Source material below:

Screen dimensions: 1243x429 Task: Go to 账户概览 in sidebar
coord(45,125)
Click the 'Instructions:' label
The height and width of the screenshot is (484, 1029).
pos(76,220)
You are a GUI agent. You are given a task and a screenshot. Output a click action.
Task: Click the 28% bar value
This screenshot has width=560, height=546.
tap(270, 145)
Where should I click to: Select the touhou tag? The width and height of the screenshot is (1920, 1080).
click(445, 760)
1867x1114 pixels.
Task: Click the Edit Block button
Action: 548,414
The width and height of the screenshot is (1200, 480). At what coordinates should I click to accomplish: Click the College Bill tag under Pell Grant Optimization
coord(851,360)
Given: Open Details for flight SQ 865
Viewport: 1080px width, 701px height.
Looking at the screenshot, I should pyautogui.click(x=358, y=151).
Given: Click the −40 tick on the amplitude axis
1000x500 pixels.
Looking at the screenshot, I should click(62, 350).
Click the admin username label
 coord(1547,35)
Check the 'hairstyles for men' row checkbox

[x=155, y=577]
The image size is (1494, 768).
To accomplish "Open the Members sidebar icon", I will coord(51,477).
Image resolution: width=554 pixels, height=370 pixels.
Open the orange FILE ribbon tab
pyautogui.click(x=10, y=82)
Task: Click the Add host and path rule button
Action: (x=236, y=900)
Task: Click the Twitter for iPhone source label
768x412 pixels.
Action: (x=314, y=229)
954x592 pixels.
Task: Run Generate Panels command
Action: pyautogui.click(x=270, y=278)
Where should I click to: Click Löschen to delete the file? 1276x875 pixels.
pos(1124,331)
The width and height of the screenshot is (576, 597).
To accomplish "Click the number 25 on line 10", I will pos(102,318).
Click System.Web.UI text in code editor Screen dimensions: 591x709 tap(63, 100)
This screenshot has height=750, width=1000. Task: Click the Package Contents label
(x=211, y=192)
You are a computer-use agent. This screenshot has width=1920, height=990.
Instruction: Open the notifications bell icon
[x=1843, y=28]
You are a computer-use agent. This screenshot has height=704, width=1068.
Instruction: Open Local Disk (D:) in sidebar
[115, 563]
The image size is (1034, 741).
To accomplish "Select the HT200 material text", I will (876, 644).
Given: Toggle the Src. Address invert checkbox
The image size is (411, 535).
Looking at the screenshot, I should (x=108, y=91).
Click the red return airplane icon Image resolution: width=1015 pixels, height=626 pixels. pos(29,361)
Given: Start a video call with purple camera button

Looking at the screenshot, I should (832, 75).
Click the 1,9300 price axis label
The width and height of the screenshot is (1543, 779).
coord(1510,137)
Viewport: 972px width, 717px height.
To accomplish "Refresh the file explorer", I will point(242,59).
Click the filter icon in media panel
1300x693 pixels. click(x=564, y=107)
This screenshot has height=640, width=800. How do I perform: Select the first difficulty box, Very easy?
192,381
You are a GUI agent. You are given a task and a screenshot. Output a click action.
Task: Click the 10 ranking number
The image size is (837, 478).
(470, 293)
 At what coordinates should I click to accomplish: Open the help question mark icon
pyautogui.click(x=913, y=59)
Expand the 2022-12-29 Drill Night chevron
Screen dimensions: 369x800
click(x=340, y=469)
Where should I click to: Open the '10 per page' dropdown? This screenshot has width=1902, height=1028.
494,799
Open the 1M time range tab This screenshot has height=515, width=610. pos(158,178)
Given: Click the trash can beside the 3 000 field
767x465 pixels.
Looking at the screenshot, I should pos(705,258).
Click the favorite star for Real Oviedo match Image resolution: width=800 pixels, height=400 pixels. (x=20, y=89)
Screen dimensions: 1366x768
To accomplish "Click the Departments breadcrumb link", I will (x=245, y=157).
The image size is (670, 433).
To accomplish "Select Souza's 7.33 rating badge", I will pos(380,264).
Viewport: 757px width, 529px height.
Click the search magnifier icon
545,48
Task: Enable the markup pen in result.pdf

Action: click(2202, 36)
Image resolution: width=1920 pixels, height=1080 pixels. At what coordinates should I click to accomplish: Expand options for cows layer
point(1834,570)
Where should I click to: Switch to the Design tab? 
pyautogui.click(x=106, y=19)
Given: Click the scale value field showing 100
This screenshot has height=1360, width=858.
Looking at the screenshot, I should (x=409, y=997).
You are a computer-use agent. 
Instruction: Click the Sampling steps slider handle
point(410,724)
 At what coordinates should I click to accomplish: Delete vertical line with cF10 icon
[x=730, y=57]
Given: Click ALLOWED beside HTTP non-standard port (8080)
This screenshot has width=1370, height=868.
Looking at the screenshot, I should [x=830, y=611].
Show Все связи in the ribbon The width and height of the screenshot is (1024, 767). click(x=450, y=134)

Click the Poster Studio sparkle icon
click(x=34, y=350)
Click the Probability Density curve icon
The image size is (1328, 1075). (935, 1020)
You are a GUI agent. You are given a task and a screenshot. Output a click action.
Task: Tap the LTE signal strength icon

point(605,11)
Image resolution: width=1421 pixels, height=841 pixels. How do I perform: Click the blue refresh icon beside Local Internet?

End of Source material.

◆ Description of the task ◆
Could you transcribe the whole listing exactly?

◆ Exercise output ◆
Screen dimensions: 1243x429 Task: Go to 账户概览 in sidebar
coord(45,125)
Click the 'Instructions:' label
The height and width of the screenshot is (484, 1029).
pos(76,220)
You are a GUI agent. You are given a task and a screenshot. Output a click action.
Task: Click the 28% bar value
This screenshot has width=560, height=546.
tap(270, 145)
Where should I click to: Select the touhou tag? The width and height of the screenshot is (1920, 1080).
click(445, 760)
1867x1114 pixels.
Task: Click the Edit Block button
Action: 548,414
The width and height of the screenshot is (1200, 480). At what coordinates should I click to accomplish: Click the College Bill tag under Pell Grant Optimization
coord(851,360)
Given: Open Details for flight SQ 865
Viewport: 1080px width, 701px height.
Looking at the screenshot, I should pyautogui.click(x=358, y=151).
Given: Click the −40 tick on the amplitude axis
1000x500 pixels.
Looking at the screenshot, I should click(62, 350).
Click the admin username label
 coord(1547,35)
Check the 'hairstyles for men' row checkbox

[x=155, y=577]
The image size is (1494, 768).
To accomplish "Open the Members sidebar icon", I will coord(51,477).
Image resolution: width=554 pixels, height=370 pixels.
Open the orange FILE ribbon tab
pyautogui.click(x=10, y=82)
Task: Click the Add host and path rule button
Action: (x=236, y=900)
Task: Click the Twitter for iPhone source label
768x412 pixels.
Action: (x=314, y=229)
954x592 pixels.
Task: Run Generate Panels command
Action: pyautogui.click(x=270, y=278)
Where should I click to: Click Löschen to delete the file? 1276x875 pixels.
pos(1124,331)
The width and height of the screenshot is (576, 597).
To accomplish "Click the number 25 on line 10", I will pos(102,318).
Click System.Web.UI text in code editor Screen dimensions: 591x709 tap(63, 100)
This screenshot has height=750, width=1000. Task: Click the Package Contents label
(x=211, y=192)
You are a computer-use agent. This screenshot has width=1920, height=990.
Instruction: Open the notifications bell icon
[x=1843, y=28]
You are a computer-use agent. This screenshot has height=704, width=1068.
Instruction: Open Local Disk (D:) in sidebar
[115, 563]
The image size is (1034, 741).
To accomplish "Select the HT200 material text", I will (876, 644).
Given: Toggle the Src. Address invert checkbox
The image size is (411, 535).
Looking at the screenshot, I should (x=108, y=91).
Click the red return airplane icon Image resolution: width=1015 pixels, height=626 pixels. pos(29,361)
Given: Start a video call with purple camera button

Looking at the screenshot, I should (832, 75).
Click the 1,9300 price axis label
The width and height of the screenshot is (1543, 779).
coord(1510,137)
Viewport: 972px width, 717px height.
To accomplish "Refresh the file explorer", I will point(242,59).
Click the filter icon in media panel
1300x693 pixels. click(x=564, y=107)
This screenshot has height=640, width=800. How do I perform: Select the first difficulty box, Very easy?
192,381
You are a GUI agent. You are given a task and a screenshot. Output a click action.
Task: Click the 10 ranking number
The image size is (837, 478).
(470, 293)
 At what coordinates should I click to accomplish: Open the help question mark icon
pyautogui.click(x=913, y=59)
Expand the 2022-12-29 Drill Night chevron
Screen dimensions: 369x800
click(x=340, y=469)
Where should I click to: Open the '10 per page' dropdown? This screenshot has width=1902, height=1028.
494,799
Open the 1M time range tab This screenshot has height=515, width=610. pos(158,178)
Given: Click the trash can beside the 3 000 field
767x465 pixels.
Looking at the screenshot, I should pos(705,258).
Click the favorite star for Real Oviedo match Image resolution: width=800 pixels, height=400 pixels. (x=20, y=89)
Screen dimensions: 1366x768
To accomplish "Click the Departments breadcrumb link", I will (x=245, y=157).
The image size is (670, 433).
To accomplish "Select Souza's 7.33 rating badge", I will pos(380,264).
Viewport: 757px width, 529px height.
Click the search magnifier icon
545,48
Task: Enable the markup pen in result.pdf

Action: click(2202, 36)
Image resolution: width=1920 pixels, height=1080 pixels. At what coordinates should I click to accomplish: Expand options for cows layer
point(1834,570)
Where should I click to: Switch to the Design tab? 
pyautogui.click(x=106, y=19)
Given: Click the scale value field showing 100
This screenshot has height=1360, width=858.
Looking at the screenshot, I should (x=409, y=997).
You are a computer-use agent. 
Instruction: Click the Sampling steps slider handle
point(410,724)
 At what coordinates should I click to accomplish: Delete vertical line with cF10 icon
[x=730, y=57]
Given: Click ALLOWED beside HTTP non-standard port (8080)
This screenshot has width=1370, height=868.
Looking at the screenshot, I should [x=830, y=611].
Show Все связи in the ribbon The width and height of the screenshot is (1024, 767). click(x=450, y=134)

Click the Poster Studio sparkle icon
click(x=34, y=350)
Click the Probability Density curve icon
The image size is (1328, 1075). (935, 1020)
You are a GUI agent. You are given a task and a screenshot. Output a click action.
Task: Tap the LTE signal strength icon

point(605,11)
Image resolution: width=1421 pixels, height=841 pixels. How do I perform: Click the blue refresh icon beside Local Internet?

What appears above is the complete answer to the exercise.